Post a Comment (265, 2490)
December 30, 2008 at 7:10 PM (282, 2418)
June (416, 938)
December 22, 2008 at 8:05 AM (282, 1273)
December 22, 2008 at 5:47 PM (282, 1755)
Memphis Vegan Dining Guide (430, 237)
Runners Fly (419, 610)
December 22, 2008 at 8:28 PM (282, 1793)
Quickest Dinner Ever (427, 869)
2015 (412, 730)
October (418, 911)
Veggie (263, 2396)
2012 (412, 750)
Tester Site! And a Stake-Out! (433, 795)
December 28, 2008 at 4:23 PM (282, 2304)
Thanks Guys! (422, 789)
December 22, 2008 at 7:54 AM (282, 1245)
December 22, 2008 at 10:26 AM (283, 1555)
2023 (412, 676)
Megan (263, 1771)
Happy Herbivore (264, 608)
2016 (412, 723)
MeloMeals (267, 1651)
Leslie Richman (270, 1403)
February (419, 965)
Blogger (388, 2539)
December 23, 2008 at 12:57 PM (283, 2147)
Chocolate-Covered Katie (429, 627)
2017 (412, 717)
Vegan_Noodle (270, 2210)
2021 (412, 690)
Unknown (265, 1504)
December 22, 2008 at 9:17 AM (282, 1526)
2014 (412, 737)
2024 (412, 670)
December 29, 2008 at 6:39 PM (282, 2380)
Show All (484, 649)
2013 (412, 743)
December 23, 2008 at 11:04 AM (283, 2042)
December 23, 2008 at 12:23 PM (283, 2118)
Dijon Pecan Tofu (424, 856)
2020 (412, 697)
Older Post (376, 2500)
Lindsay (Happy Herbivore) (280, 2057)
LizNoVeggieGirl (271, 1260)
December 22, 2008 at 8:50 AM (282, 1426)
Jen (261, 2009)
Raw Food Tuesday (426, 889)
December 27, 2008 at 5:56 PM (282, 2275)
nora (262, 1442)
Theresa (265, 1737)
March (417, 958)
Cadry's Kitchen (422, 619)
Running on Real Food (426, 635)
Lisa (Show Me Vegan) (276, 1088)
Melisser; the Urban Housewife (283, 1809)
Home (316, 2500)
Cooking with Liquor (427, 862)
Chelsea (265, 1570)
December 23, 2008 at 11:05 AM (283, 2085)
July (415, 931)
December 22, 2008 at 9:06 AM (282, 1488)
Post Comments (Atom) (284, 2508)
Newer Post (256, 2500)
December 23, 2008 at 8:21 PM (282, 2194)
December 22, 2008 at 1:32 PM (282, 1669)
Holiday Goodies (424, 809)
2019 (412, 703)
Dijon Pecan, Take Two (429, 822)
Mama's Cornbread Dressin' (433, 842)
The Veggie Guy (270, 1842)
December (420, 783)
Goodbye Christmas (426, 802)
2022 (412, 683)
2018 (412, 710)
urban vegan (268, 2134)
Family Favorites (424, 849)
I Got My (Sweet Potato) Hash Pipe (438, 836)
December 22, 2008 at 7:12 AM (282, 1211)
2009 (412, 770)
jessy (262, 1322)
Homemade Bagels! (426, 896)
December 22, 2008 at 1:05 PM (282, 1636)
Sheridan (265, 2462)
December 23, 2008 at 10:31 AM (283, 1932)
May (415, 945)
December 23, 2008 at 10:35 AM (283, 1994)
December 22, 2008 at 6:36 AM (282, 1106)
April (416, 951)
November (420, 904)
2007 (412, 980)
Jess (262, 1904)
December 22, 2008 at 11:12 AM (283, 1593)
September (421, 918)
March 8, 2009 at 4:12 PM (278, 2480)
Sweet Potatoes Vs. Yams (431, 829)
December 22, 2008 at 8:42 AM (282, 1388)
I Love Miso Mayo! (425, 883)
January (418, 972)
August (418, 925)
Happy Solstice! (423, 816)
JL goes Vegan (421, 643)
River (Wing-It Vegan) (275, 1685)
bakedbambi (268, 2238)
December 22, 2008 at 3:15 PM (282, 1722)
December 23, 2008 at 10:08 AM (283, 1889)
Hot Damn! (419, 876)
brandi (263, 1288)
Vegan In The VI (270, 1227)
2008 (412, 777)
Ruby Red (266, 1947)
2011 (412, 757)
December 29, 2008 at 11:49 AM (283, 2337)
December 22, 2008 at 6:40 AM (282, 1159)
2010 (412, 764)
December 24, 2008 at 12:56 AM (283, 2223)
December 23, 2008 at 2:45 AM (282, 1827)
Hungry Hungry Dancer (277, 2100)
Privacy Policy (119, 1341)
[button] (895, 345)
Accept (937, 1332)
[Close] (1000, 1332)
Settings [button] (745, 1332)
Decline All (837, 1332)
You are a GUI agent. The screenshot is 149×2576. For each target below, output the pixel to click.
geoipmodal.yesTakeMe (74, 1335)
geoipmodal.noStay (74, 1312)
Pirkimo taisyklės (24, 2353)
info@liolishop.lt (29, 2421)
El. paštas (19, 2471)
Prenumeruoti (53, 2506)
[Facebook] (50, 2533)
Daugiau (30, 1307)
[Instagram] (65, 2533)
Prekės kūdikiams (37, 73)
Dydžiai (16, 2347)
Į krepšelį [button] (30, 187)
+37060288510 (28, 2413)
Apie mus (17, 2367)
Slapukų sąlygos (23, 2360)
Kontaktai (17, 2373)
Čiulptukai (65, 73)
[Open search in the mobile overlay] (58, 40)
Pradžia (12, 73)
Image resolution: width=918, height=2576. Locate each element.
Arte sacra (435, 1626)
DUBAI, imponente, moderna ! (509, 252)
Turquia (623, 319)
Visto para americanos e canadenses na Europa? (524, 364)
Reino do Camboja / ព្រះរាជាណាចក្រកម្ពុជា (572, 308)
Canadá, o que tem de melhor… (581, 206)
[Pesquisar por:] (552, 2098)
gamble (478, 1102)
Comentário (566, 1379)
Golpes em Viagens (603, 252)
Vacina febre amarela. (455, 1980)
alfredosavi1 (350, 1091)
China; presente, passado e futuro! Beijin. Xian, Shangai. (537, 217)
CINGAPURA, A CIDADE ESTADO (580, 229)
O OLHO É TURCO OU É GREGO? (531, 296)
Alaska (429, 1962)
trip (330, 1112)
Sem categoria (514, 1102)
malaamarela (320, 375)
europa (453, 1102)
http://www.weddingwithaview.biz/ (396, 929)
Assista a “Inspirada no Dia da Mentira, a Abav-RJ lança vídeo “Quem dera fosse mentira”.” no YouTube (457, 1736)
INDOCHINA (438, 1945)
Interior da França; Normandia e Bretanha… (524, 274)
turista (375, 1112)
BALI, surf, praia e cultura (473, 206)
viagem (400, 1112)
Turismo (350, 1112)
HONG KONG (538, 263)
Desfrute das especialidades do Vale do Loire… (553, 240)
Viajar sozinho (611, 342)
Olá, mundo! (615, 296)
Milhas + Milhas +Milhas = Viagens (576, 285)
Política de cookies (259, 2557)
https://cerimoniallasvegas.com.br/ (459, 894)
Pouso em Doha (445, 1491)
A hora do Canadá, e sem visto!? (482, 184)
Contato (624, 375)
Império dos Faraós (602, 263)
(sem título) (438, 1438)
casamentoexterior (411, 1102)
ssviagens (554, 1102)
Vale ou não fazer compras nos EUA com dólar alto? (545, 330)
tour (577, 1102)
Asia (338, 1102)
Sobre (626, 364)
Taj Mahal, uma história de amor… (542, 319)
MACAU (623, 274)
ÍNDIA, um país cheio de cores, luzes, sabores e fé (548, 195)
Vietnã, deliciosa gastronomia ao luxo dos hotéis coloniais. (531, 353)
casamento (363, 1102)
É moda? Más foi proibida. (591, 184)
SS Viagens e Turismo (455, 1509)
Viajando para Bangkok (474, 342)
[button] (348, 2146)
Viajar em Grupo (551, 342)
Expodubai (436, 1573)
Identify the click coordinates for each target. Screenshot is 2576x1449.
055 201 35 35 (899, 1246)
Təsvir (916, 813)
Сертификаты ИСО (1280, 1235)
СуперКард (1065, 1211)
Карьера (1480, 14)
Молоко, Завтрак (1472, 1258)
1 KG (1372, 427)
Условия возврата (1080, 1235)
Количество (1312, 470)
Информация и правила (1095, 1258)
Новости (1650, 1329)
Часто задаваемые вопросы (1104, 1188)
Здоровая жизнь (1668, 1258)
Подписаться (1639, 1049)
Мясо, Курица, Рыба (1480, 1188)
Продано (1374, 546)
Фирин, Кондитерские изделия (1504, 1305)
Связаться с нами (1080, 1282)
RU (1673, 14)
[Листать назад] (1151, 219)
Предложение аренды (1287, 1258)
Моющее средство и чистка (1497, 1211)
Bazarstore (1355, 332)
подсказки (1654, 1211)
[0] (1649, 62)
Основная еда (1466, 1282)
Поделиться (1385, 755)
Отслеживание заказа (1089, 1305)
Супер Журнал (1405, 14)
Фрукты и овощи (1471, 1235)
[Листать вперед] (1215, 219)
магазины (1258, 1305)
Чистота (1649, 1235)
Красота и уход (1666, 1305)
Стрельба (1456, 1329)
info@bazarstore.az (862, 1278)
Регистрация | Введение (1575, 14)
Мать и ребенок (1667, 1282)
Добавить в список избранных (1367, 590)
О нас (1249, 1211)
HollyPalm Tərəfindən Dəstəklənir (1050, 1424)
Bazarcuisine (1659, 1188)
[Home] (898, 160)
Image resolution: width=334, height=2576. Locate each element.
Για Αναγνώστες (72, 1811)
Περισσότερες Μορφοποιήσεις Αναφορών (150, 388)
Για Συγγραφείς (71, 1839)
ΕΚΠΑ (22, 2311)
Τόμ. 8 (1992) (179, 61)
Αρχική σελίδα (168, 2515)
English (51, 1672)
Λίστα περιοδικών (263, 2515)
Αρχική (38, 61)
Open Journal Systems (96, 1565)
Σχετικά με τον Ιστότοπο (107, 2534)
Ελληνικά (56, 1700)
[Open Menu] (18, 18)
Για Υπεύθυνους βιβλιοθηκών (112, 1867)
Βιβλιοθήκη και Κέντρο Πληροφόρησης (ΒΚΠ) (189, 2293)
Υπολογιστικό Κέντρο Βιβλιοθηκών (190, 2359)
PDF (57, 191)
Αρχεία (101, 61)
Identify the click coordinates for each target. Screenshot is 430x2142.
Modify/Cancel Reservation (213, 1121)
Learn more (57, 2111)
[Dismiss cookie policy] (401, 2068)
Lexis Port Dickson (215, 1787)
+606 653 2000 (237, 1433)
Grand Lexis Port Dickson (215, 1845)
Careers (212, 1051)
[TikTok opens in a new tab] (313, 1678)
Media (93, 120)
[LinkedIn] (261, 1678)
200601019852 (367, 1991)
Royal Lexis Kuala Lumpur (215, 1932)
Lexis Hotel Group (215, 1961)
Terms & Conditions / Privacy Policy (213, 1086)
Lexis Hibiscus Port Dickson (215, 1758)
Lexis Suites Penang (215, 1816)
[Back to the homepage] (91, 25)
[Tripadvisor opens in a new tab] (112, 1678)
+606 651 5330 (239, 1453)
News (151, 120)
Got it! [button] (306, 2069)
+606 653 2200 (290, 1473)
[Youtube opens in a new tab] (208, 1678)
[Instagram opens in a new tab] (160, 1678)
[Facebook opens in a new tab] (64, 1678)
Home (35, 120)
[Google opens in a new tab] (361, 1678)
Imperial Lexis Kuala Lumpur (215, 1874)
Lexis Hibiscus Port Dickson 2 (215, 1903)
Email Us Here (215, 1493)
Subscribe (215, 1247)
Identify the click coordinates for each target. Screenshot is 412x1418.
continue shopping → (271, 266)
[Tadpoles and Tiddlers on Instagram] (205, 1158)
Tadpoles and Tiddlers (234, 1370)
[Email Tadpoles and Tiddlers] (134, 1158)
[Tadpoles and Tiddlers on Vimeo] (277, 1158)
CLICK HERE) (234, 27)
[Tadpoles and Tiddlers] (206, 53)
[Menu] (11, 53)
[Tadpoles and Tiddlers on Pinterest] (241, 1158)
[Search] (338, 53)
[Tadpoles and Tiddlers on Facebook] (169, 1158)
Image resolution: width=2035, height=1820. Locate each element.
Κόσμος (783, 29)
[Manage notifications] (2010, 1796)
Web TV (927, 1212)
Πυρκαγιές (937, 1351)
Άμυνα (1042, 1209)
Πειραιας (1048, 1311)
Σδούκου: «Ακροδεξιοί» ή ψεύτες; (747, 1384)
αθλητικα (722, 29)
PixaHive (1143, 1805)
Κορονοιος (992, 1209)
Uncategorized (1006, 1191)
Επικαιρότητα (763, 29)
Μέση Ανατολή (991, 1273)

Task statement
Pull out each line of the records holding the string "Vale".

Reply to the exercise
Desfrute das especialidades do Vale do Loire… (553, 240)
Vale ou não fazer compras nos EUA com dólar alto? (545, 330)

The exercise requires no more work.